ユーリズミックスは1990年以降、何度か解散してアルバムやベストアルバムをリリースしているが、今回は一夜限りの復活という形のようだ。
近年では、ボーカルのアニー・レノックスは、『ロード・オブ・ザ・リング』の劇中曲を歌いグラミーを獲得したり、クリスマス・アルバムを出すなどサウンド面よりも「歌」を全面に押し出した活動を行っている。また相方のデイヴ・スチュワートはPlatinum Weirdとしてゆるやかなロックサウンドを展開していたり、ミック・ジャガーなどとのバンドSuperheavyで大人の「ミクスチャーサウンド」の制作、また幅広いプロデュース業をおこなっている。
本人たちとしても「ユーリズミックス」は過去のものなのだろう。それだけに、今回の再結成、しかも「ビートルズ・トリビュート」の出演者としての復活、というのが、少々違和感がある。
かつてのきらびやかなユーリズミックスサウンドは素晴らしいものだった。ユーリズミックスといえば、やはり1980年代にヒットした「Sweet Dreams」や「There Must be Angel」などのフックのあるエレクトリックな楽曲を思い出す人も多いはず。現在音楽活動を行う若いアーティストにとって、彼らの音楽性やPVに見られる奇抜なスタイルは、影響が大きかったのではないだろうか。特にレディ・ガガの音楽やスタイルにはその面影がしっかりと残っている。

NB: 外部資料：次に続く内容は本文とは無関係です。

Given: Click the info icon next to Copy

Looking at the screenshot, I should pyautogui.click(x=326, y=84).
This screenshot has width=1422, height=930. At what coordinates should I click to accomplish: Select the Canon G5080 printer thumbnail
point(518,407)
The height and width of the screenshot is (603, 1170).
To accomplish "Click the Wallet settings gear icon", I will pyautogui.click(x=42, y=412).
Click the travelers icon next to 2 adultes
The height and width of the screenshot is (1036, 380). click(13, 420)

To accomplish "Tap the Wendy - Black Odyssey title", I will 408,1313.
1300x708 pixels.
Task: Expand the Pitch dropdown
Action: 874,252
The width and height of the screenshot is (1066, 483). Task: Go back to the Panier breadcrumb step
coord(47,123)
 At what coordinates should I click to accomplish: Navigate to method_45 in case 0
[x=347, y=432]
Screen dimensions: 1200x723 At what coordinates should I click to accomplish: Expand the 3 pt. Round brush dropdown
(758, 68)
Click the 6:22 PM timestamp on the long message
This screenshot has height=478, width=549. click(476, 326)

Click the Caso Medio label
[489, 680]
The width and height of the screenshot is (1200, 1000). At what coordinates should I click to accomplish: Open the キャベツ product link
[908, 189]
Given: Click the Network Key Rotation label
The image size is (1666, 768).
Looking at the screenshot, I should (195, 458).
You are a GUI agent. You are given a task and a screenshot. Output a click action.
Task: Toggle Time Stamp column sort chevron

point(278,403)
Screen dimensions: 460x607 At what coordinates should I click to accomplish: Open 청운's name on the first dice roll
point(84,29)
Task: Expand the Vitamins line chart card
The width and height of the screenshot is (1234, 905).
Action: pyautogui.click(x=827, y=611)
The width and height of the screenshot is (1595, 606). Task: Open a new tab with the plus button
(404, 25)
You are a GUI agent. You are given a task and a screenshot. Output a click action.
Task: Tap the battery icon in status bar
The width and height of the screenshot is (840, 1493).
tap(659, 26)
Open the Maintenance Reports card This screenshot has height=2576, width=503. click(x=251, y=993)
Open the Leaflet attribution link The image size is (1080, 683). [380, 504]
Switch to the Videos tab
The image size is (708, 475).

こんな元祖レディ・ガガが「ビートルズ・トリビュート」に参加する。ロックの殿堂に「20年後の尖ったポップミュージック」が乗り込んでいく。こんな構図だと考えると興味深い。他にもグレース・ジョーンズ等、音楽的にもファッション的にも「尖っていた」アーティストが再評価されていく機会があれば、ガガのようなアーティストもいずれは殿堂入りするのではないだろうか?
今回の「ビートルズ・トリビュート」というハレの場で、今、ユーリズミックスがどのようなカバーを歌うのか。今のところ選曲は未定ということだ。日本でもwowowの放送が決定しているので、気になる方はチェックしてみてはいかがだろうか。